When people need money in their daily lives, they usually borrow from formal financial institutions, but formal institutional loans require personal qualifications. Some people can't borrow money from financial institutions without real estate license, so they can only find personal intermediary. In order to make money, these personal intermediaries will try their best to package loan customers and transfer the property to personal names. They are suspected of lending and have violated relevant laws. So it is best not to adopt this method, otherwise they will take great risks.
Second, the intermediary charges are expensive, and the inability to repay will affect personal credit information.
Intermediaries take the form of packaging customers and borrow a lot from banks. Although individuals have alleviated their urgent needs, they need to pay a high intermediary fee to the intermediary. Moreover, this kind of loan is a short-term loan. Once customers are unable to repay, they will bear huge loans, personal credit information will be affected, and their lives will be greatly affected.
Third, don't trust personal intermediaries.
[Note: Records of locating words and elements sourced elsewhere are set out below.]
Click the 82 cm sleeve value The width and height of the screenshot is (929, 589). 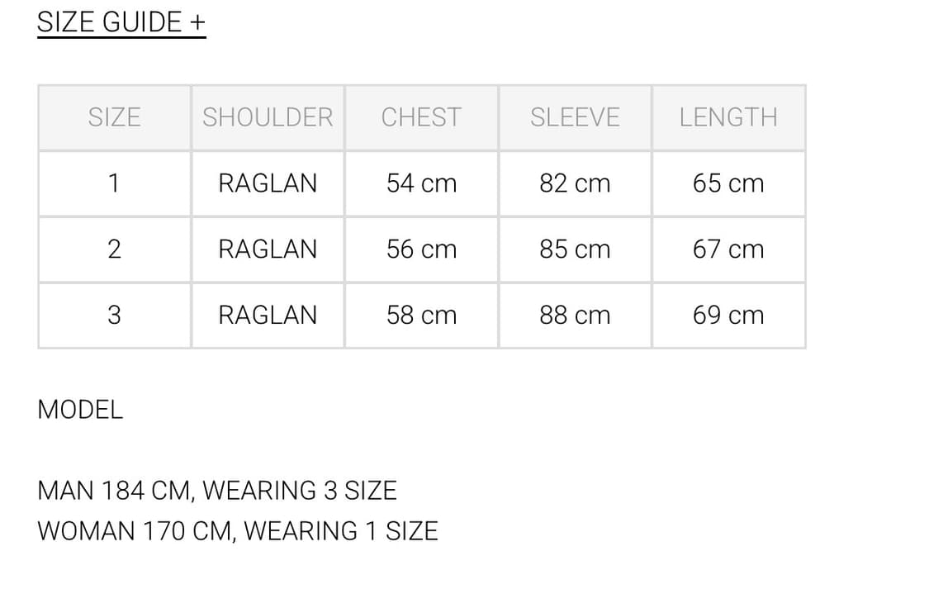pyautogui.click(x=575, y=183)
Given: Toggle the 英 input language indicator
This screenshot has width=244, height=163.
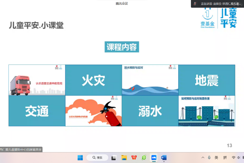Looking at the screenshot, I should 216,158.
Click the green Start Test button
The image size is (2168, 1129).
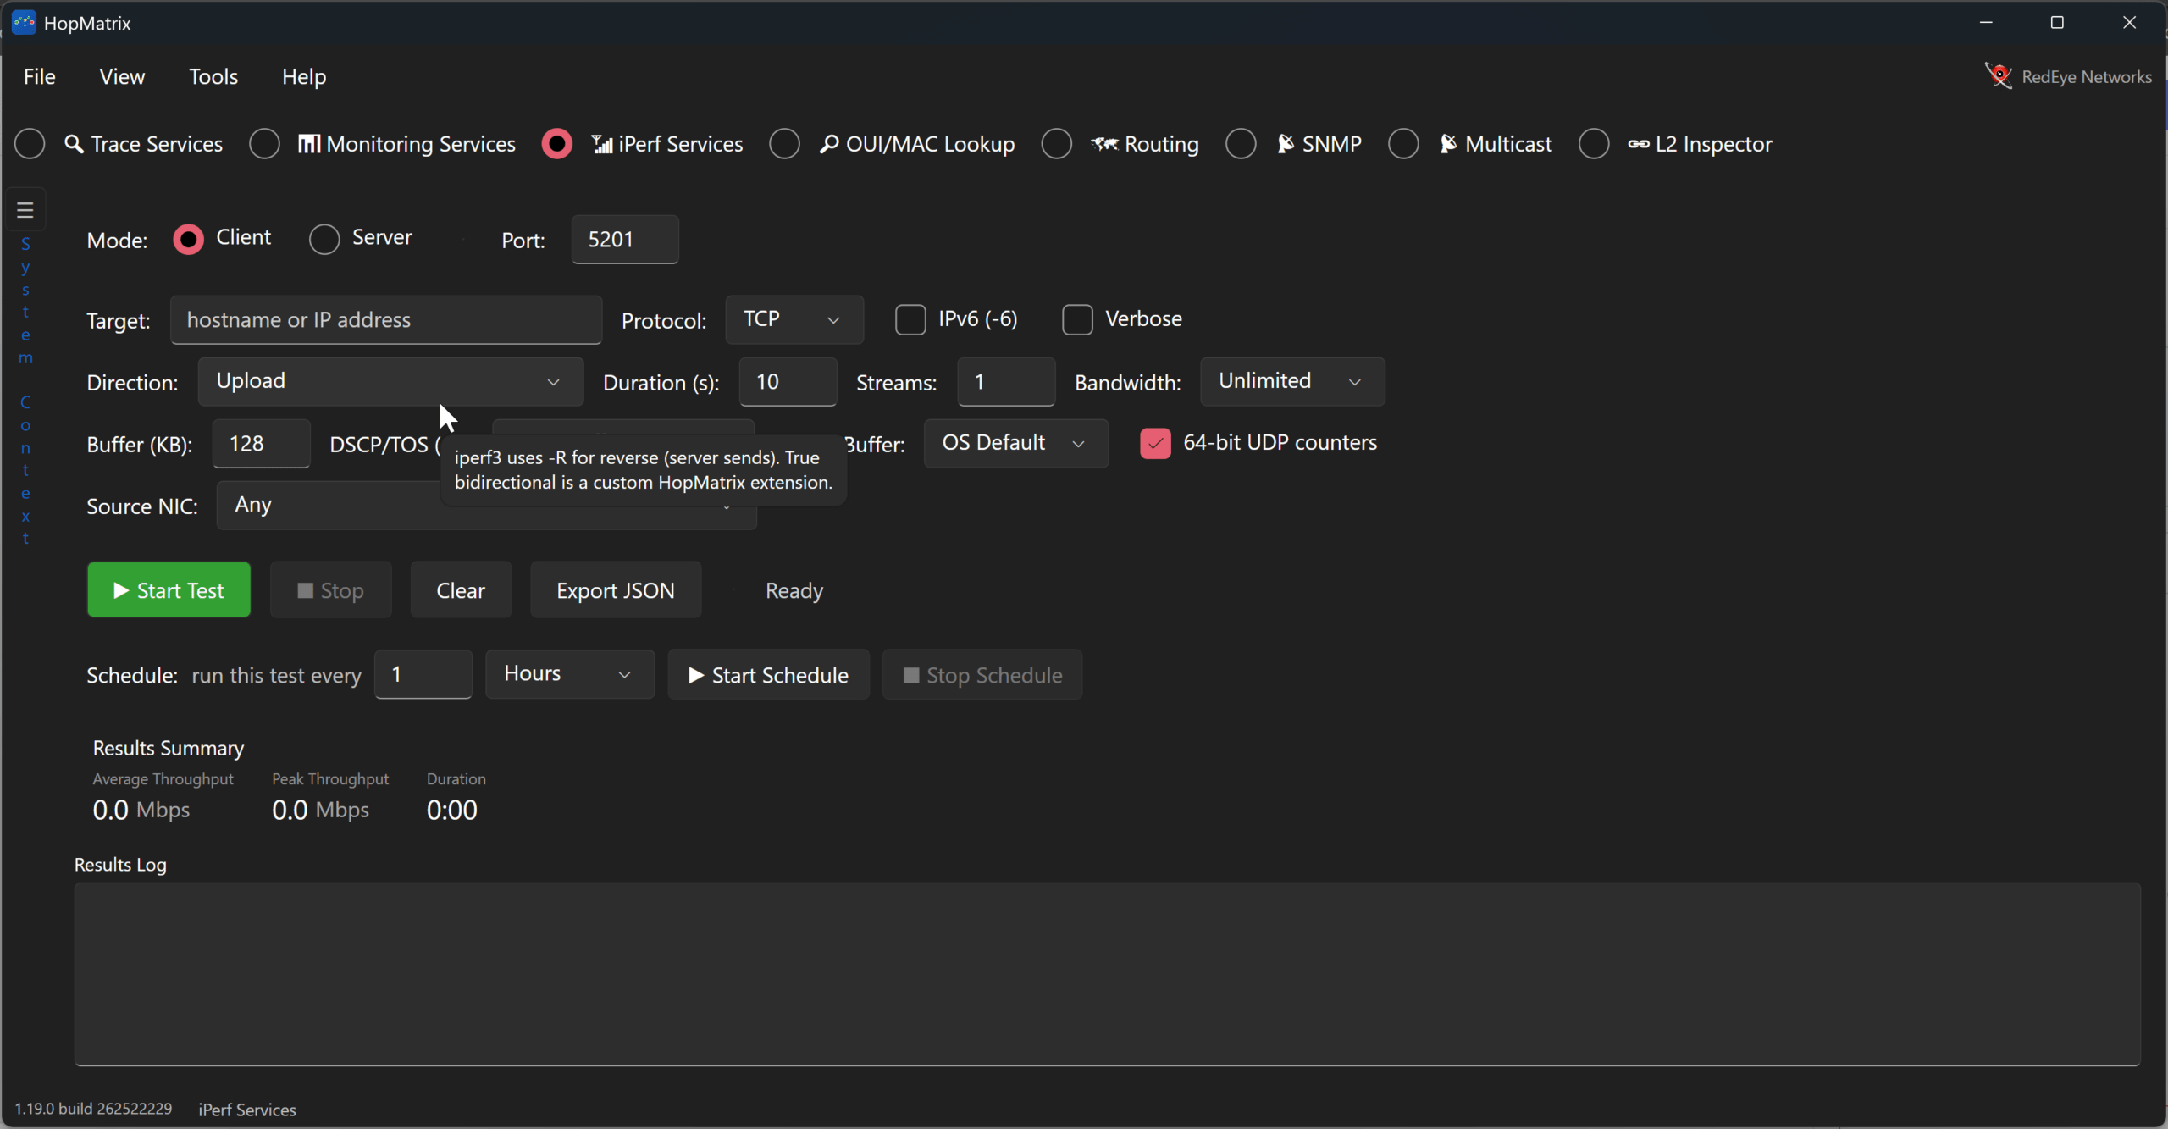click(169, 589)
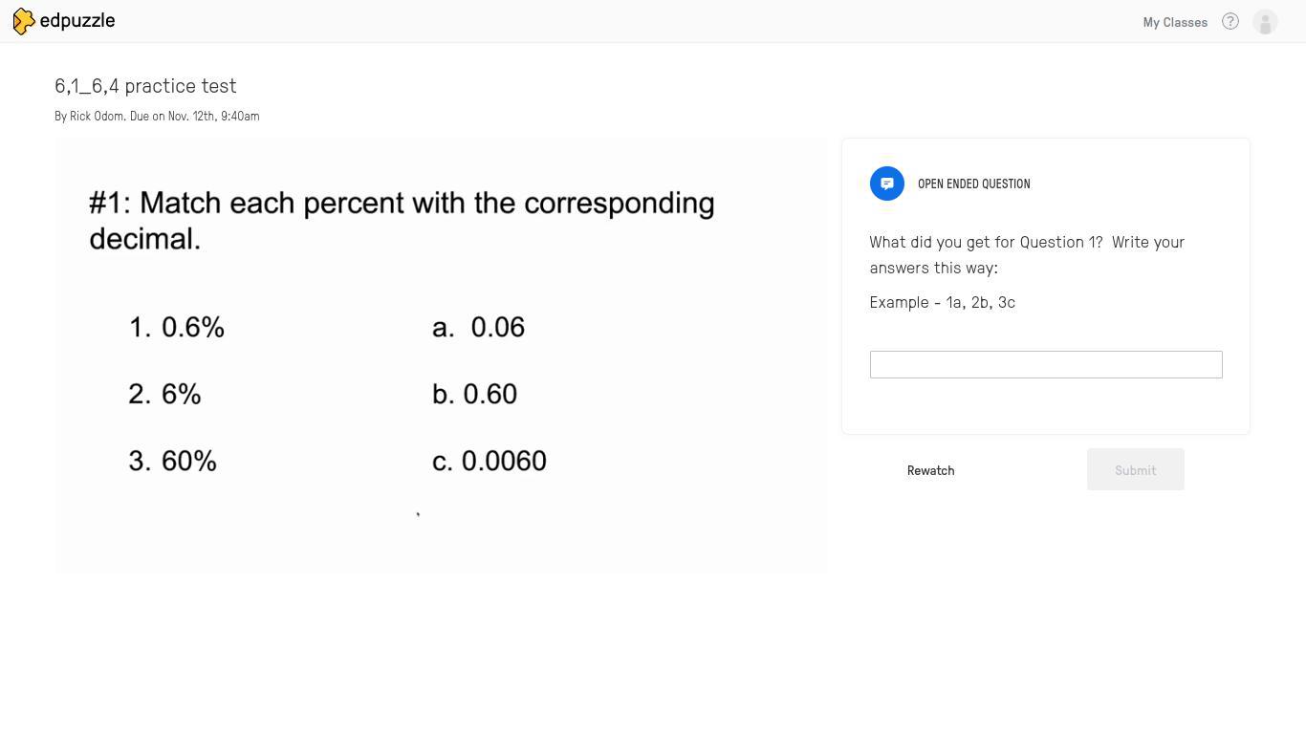Screen dimensions: 1306x734
Task: Click the edpuzzle wordmark text
Action: tap(77, 21)
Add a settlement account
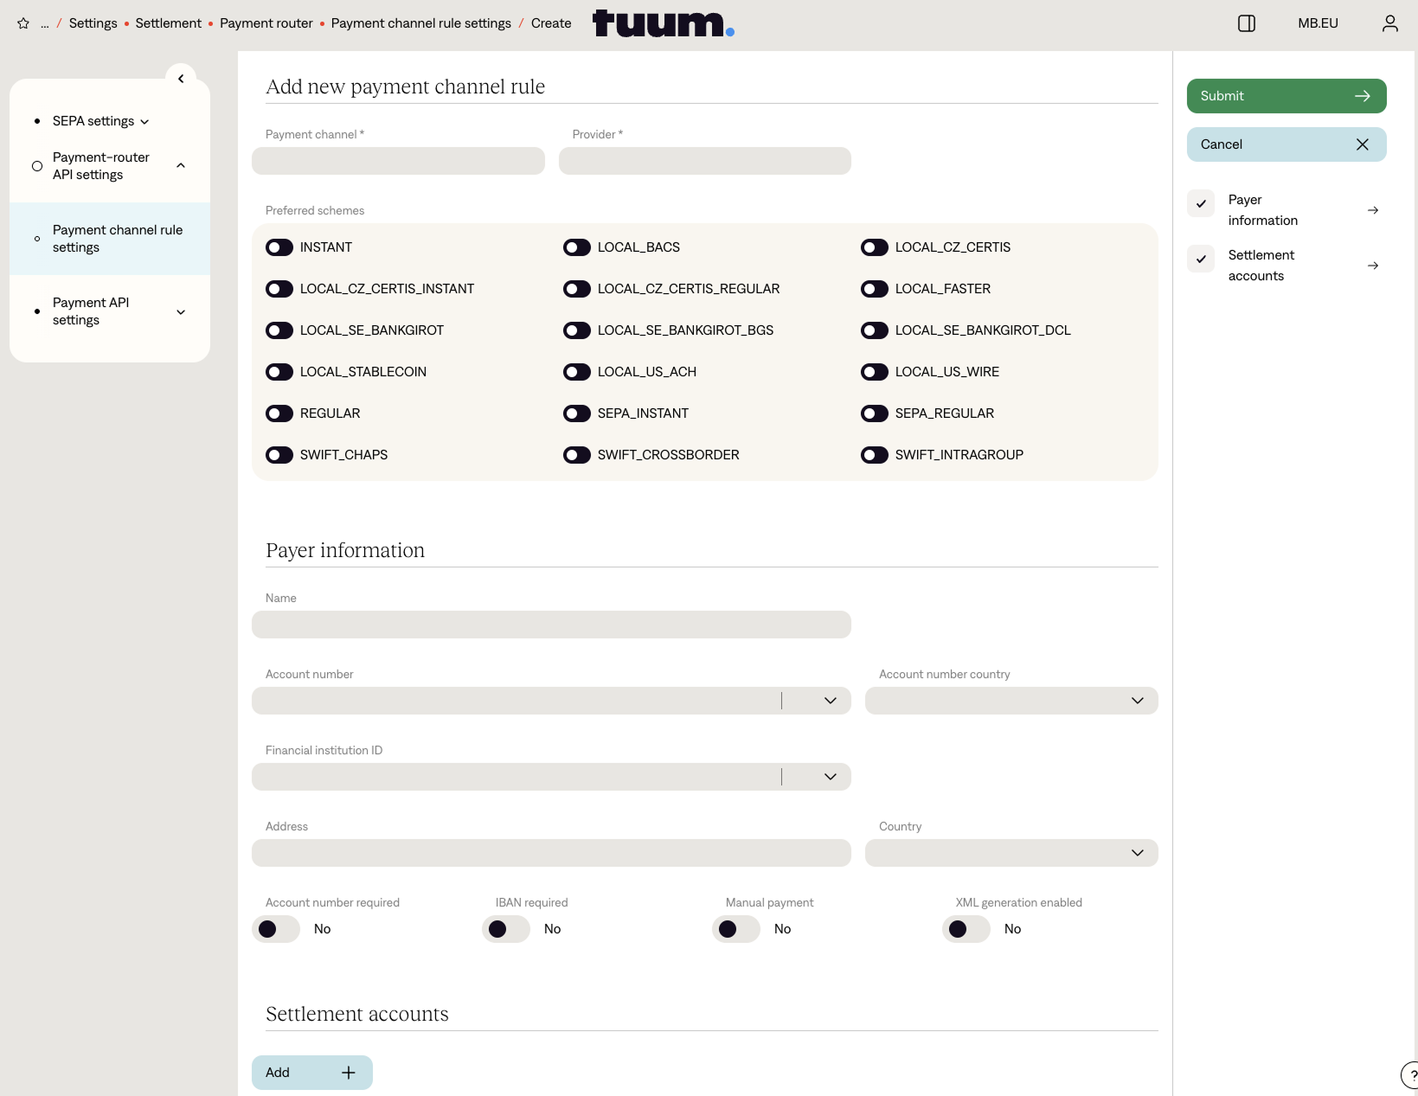The height and width of the screenshot is (1096, 1418). (x=311, y=1073)
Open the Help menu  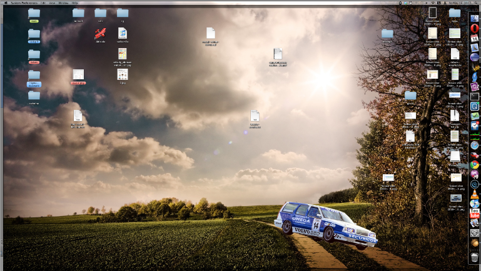pos(76,2)
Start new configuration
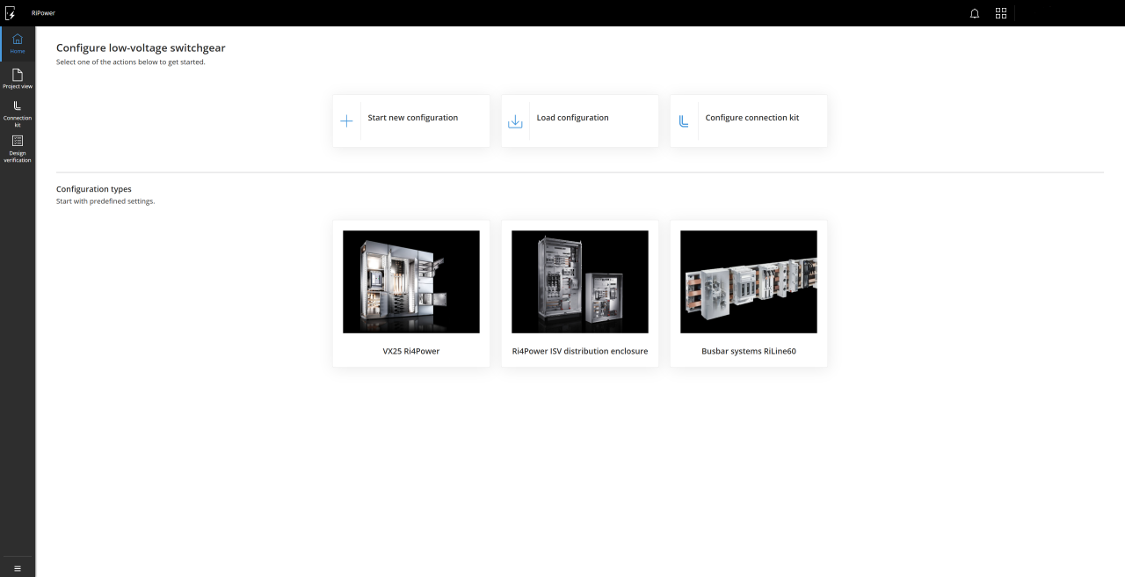 412,118
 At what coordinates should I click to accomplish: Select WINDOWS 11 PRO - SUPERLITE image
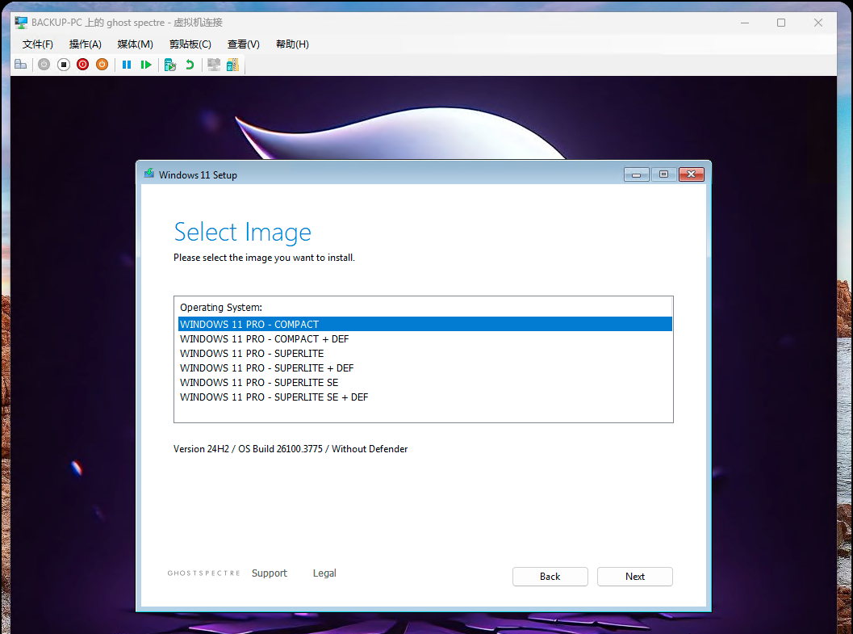(x=251, y=353)
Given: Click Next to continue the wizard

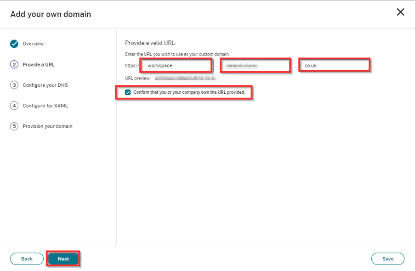Looking at the screenshot, I should point(63,259).
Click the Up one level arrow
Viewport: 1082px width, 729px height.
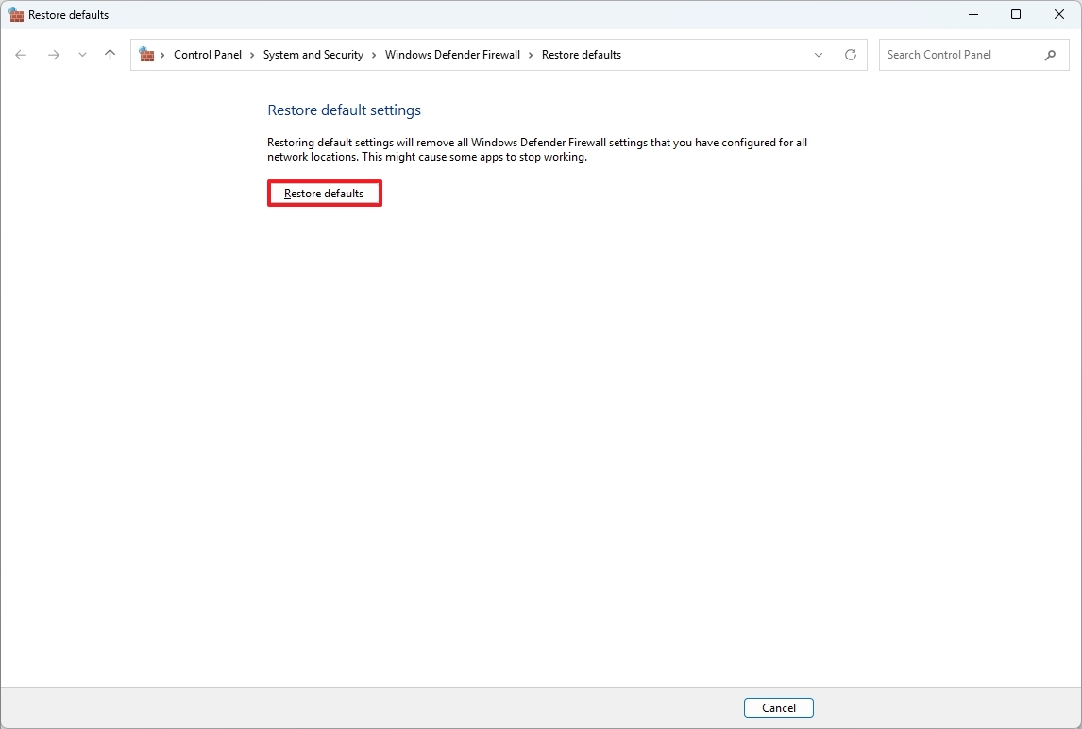click(x=109, y=54)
Loans need to go to formal institutions.
When people need large loans, it is best to go to formal institutions for loans, so that they will not bear huge interest and risks. Financial intermediaries in the market are all for making money. They won't cheat loans from banks through various operations based on the actual situation of customers, so they won't take care of lenders, which will affect personal credit information and make borrowers bear debts for a long time.
Personal loans should not be trusted by such financial intermediaries, but should be lent to formal institutions. If you have other views on this, please leave a message for discussion.